Just about every North American paint manufacturer makes low- or zero-VOC paints, and many are phasing out oil-based paints altogether. (Milk paint makers point out that their products—a combination of milk proteins, lime, and pigment—have always been non-toxic.)
What are the pros and cons of oil versus water-based paint from a performance standpoint? First, the pros: Oil has long been prized for its excellent adhesion, hard finish, and luster, especially on doors and trim. If a house is exceptionally old or has always been painted with oil, refreshing it with an oil-based formula will likely produce better results than a new coat of latex, even when the latter is formulated to bond well to an oil base.

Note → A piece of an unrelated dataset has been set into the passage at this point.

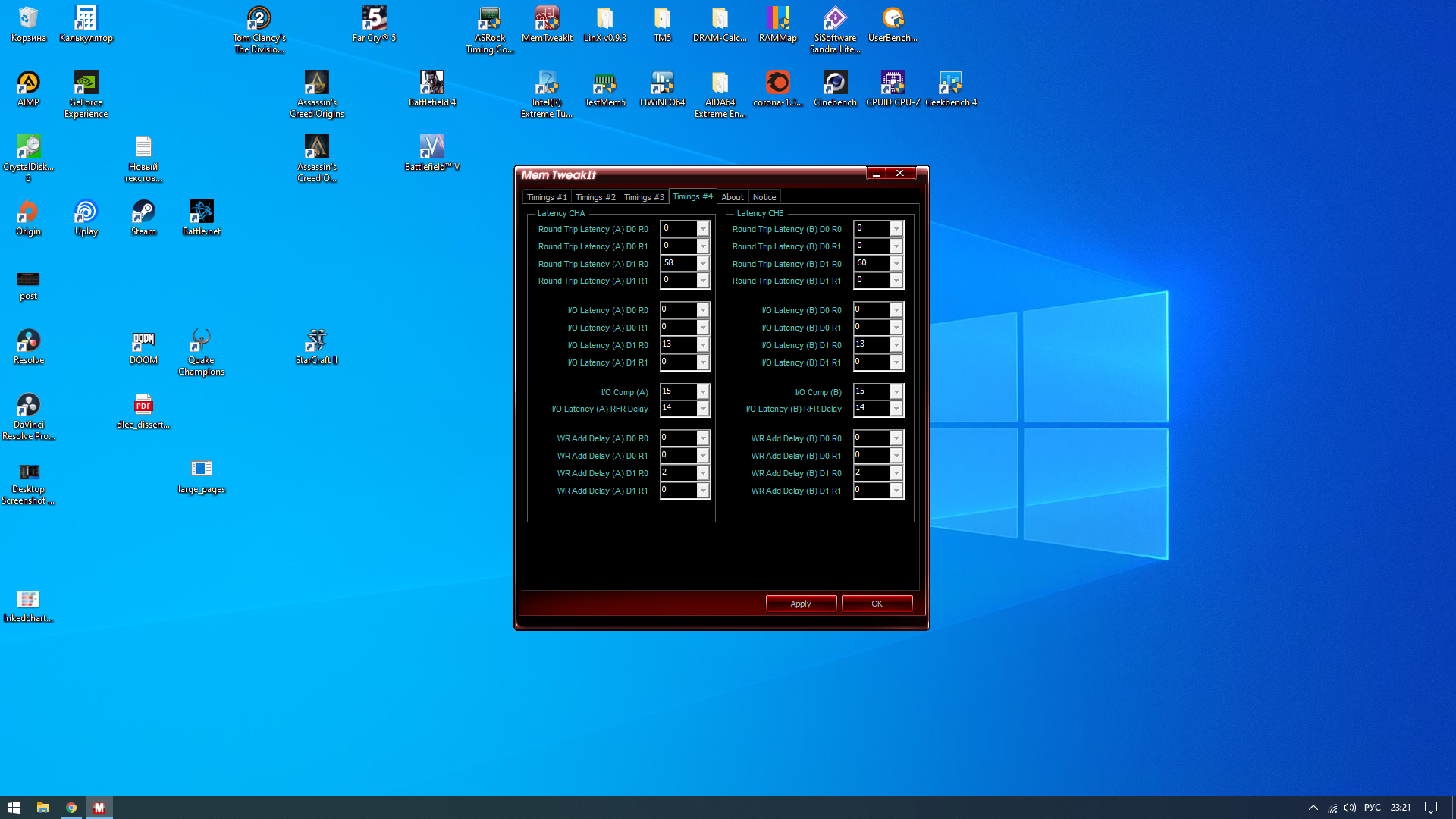Open the About tab
This screenshot has height=819, width=1456.
(x=732, y=197)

Acrylic latex, on the other hand, can be just as long-lived, is easy to apply, cures quickly, and cleans up with soap and water. Acrylic latex is also more flexible, meaning it resists cracking due to swings in temperature and humidity. Latex paints offer superior color retention and are less likely to mildew than oil.
Want to hedge your bets? Consider an alkyd paint. Alkyds (a type of synthetic oil) can be part of the formulation of either oil or water-based paints. Water-based acrylic/alkyd formulas are especially good for trim work, approaching the hard, lustrous look once only possible with oil paints.

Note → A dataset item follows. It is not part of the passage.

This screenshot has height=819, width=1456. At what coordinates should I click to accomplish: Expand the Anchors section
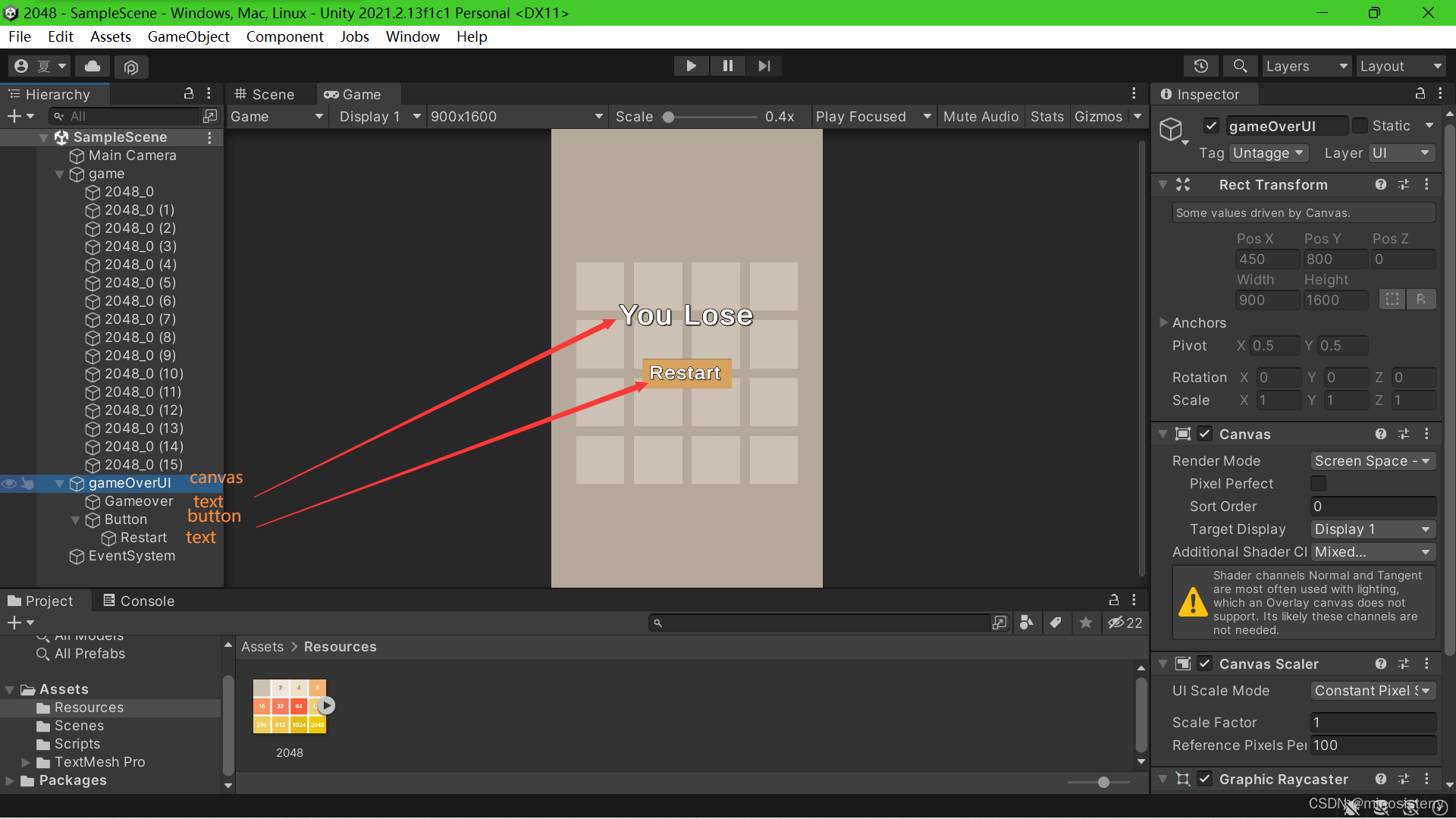tap(1163, 322)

A good brush is a painter’s friend. The best feel smooth and silky when rubbed against your hand and have superior balance. Good quality ones can be natural (hog’s hair, ox hair) or synthetic (nylon, polyester). Natural-bristle brushes are for use with oil paint, varnish, and shellac—they cannot be used with water-based paints, including latex. Synthetic brushes are best for water-based paints, and they can also be used with oil-based paints. Look for brushes that have:
- Long, flexible bristles of varying lengths. Long bristles allow the brush to hold more paint; flexible bristles make for a smoother finish.
- A slight taper from the heel of the brush to the end.

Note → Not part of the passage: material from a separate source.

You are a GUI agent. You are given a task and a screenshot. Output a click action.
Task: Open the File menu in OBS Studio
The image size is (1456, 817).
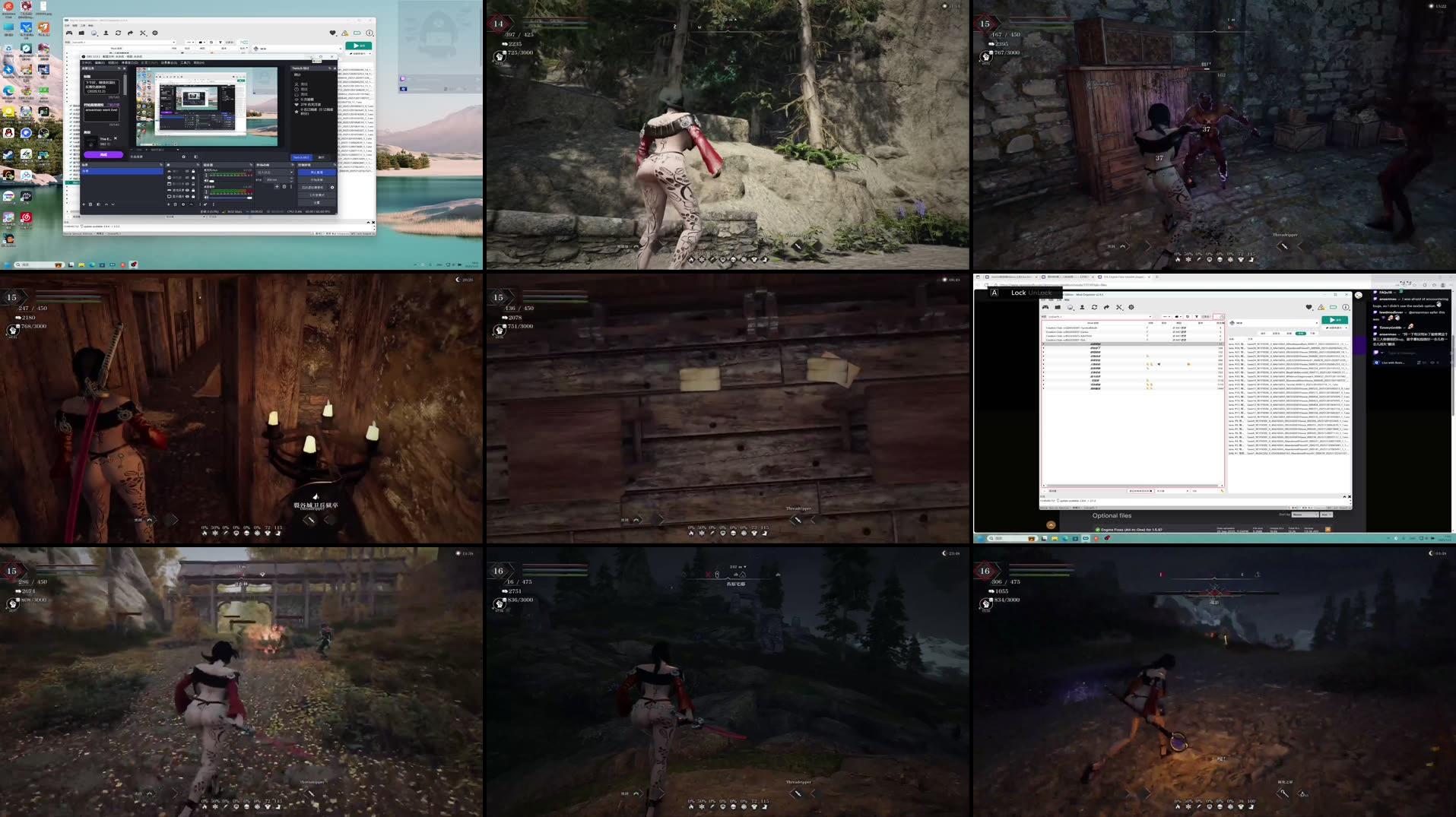(x=87, y=62)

- Bristles with tapered ends.
- A handle shaped to fit the hand comfortably, preferably of wood.
- A sturdy, corrosion-resistant ferrule, such as stainless steel.
Choose brushes of the right size and shape for the job. Most are one of two types: chisel end or blunt end. Chisel end brushes cut into corners smoothly and hold a line along edges. Blunt end (or square edge) brushes hold more paint and are best for painting large, flat surfaces.
For exterior painting, your selections should include at least one each of the following:
- Wall brushes (blunt end, 3″ to 5″): Best for flat surfaces with minimal cutting in. If painting clapboards, match the width of the brush to the width of the clapboard.
- Flat sash and trim brushes (chisel end, 1″ to 4″): Ideal for window and door trim; choose width based on size of trim.
- Angle sash brushes (chisel end, 1″ to 3″): Angled brushes are designed for control, a big help on narrow surfaces including window muntins. The long side of the angle helps reach inside corners.